** Exercise details **
Using the material below, return exactly the lines between the one holding "Image resolution: width=706" and the one holding "Toggle the axis", inclusive, and no others.

————

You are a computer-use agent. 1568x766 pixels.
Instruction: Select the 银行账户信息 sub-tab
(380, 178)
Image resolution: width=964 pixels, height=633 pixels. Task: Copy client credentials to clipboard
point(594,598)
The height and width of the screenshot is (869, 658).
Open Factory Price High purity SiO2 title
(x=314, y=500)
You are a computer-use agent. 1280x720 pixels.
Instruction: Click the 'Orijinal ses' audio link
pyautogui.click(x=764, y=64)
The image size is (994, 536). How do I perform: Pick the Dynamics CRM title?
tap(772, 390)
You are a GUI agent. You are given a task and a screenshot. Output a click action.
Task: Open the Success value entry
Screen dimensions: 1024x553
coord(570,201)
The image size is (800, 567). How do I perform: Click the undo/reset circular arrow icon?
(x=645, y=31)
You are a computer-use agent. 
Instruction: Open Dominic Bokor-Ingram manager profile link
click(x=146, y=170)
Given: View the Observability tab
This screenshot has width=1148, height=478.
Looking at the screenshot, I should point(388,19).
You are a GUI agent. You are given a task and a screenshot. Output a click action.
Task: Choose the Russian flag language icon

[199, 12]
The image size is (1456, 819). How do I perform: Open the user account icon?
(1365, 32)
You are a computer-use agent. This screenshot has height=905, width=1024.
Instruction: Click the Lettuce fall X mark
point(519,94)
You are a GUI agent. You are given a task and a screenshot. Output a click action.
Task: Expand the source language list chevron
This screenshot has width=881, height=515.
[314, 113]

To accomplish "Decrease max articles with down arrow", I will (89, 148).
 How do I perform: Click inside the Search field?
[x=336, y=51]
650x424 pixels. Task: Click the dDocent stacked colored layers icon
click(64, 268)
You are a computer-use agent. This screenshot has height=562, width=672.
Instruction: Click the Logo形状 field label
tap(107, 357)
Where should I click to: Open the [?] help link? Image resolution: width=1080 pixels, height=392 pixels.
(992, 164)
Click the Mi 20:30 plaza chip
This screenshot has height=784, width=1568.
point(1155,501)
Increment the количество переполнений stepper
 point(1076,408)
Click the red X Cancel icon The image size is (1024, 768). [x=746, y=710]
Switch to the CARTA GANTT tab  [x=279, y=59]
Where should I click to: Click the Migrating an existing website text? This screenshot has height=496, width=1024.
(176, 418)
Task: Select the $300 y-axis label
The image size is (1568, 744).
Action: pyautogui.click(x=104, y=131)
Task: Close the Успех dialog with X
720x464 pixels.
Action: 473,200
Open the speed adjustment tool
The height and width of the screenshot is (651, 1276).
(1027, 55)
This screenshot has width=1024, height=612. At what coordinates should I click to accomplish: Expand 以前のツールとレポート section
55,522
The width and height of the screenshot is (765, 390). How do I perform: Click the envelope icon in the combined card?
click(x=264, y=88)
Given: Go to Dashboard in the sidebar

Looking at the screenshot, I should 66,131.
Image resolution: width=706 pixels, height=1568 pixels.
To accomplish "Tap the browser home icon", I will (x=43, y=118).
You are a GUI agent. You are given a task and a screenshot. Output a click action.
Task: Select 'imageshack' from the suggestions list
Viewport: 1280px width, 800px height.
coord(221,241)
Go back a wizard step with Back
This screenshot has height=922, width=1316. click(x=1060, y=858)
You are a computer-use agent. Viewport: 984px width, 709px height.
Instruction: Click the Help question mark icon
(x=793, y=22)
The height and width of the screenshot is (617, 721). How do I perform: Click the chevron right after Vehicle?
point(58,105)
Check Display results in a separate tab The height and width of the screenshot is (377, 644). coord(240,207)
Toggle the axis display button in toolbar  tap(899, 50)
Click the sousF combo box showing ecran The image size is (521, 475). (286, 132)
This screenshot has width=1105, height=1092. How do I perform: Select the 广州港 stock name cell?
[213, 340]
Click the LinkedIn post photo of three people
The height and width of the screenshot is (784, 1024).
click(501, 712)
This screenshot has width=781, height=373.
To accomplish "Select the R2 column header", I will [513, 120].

————

** Task response **
Image resolution: width=706 pixels, height=1568 pixels.
To accomplish "Tap the browser home icon", I will (x=43, y=118).
You are a GUI agent. You are given a task and a screenshot. Output a click action.
Task: Select 'imageshack' from the suggestions list
Viewport: 1280px width, 800px height.
coord(221,241)
Go back a wizard step with Back
This screenshot has height=922, width=1316. click(x=1060, y=858)
You are a computer-use agent. Viewport: 984px width, 709px height.
Instruction: Click the Help question mark icon
(x=793, y=22)
The height and width of the screenshot is (617, 721). How do I perform: Click the chevron right after Vehicle?
point(58,105)
Check Display results in a separate tab The height and width of the screenshot is (377, 644). coord(240,207)
Toggle the axis display button in toolbar  tap(899, 50)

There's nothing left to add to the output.